Me cabrea volver a constatar cómo el sistema humanitarista ha caído en la trampa de crear un descomunal cuerpo de tecnócratas que, como todo, debería estar sujeto a la constante revisión crítica. Hay que evitar que, aunque sea con la mejor de las intenciones, un trabajador de una organización vinculada con los derechos humanos pueda terminar creyendo que, bajando unos cientos de dólares a una renta de varios miles, está ayudando a alguien con verdaderos problemas “en estas circunstancias”.
Me saca del soliloquio un hombre al grito de “maam”. Me mira a los ojos: “Señora, tengo hambre”. Se acerca tanto que me pregunto, si no estuviéramos en plena pandemia, hasta dónde le podría dejar llegar antes de acelerar el paso. Y entonces, de nuevo, el otro extremo, la eléctrica energía de la belleza: esa fachada de estilo industrial de principios del siglo XX, las escaleras de emergencias tan cinematográficas, el Centro Schomburg para la investigación de la cultura negra de la Avenida de Malcom X, las mascarillas de telas africanas tapando la mayoría de las bocas, las pintadas de Black Lives Matter en tantas fachadas…
Así entro en el supermercado, buscando conexiones entre los extremos. Entonces, una mujer de unos sesenta años que carga con una silla plegable le grita a otra: “¡Ya he votado!”. La vecina, con un turbante conteniendo la potencia de su canosa cabellera afro, le responde entre risas “¡Enhorabuena!”, antes de añadir: “¿Cuánto?”. “Tres”, le responde con orgullo la primera señalando una pegatina en la chaqueta con el eslogan de “He votado temprano”.

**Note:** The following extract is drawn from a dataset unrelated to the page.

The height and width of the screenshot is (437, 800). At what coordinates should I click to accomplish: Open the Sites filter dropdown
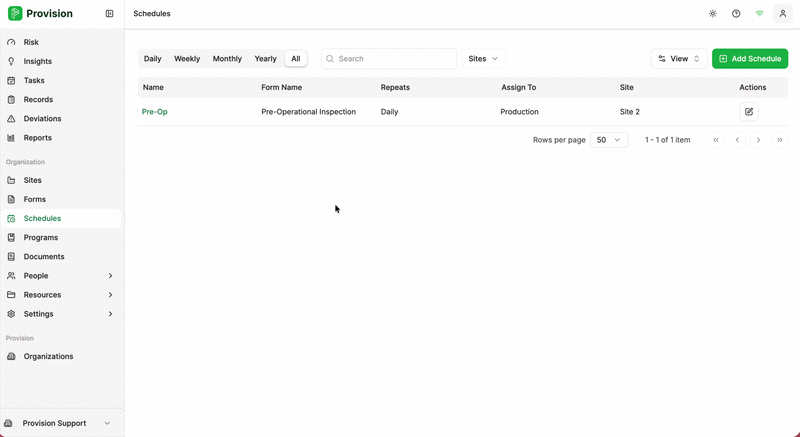coord(483,59)
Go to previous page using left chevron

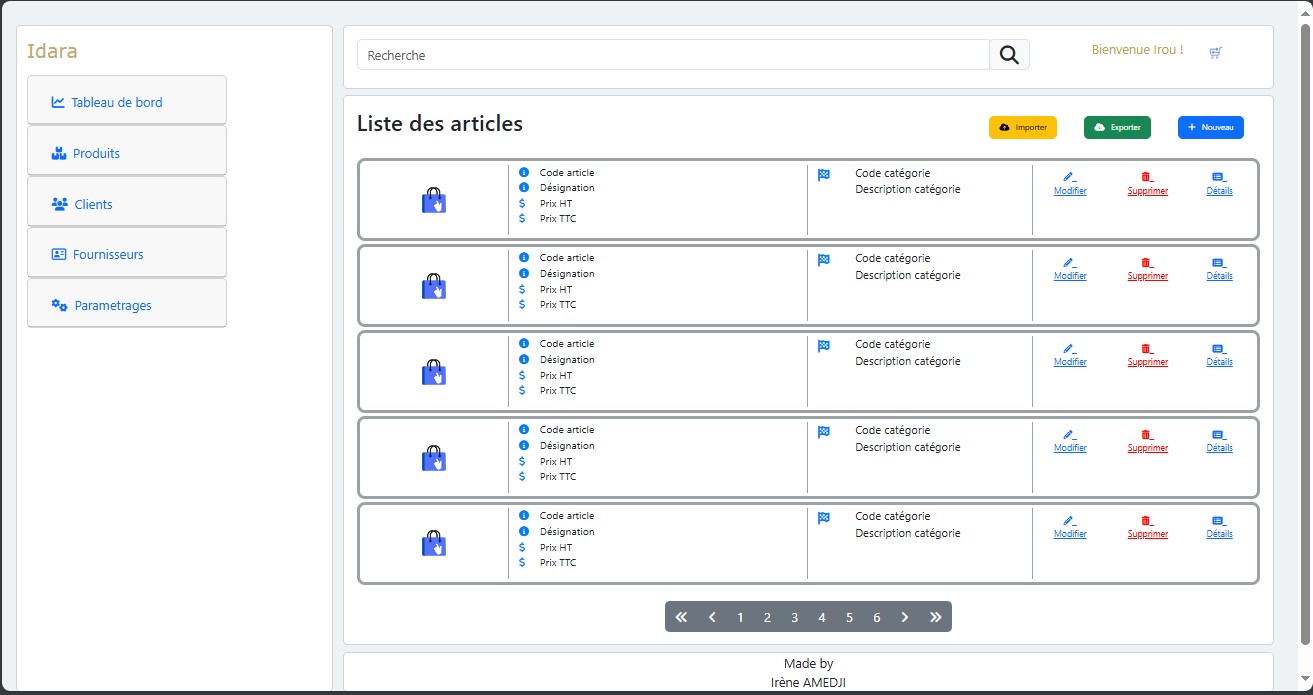712,617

Tres horas de cola ha esperado para votar, a sabiendas de que en Nueva York los demócratas arrasarán sí o sí. Tres horas para impedir que Trump pueda volver a insultarles a diario desde la Casa Blanca. Ella, que en la cesta solo lleva una caja de nuggets congelados y un tarro de detergente para la ropa. Ella, que como buena parte de los habitantes de este barrio, lleva toda una vida viviendo en “estas circunstancias”. Ella, que mira mi cesta en la que solo el paquete de café molido cuesta siete dólares y esa bolsa de tomates, como pronto descubriré para mi sorpresa, más de diez.
Qué caro nos saldrá acostumbrarnos, también allí, en España, en Europa, a esta insoportable y omnipresente pobreza.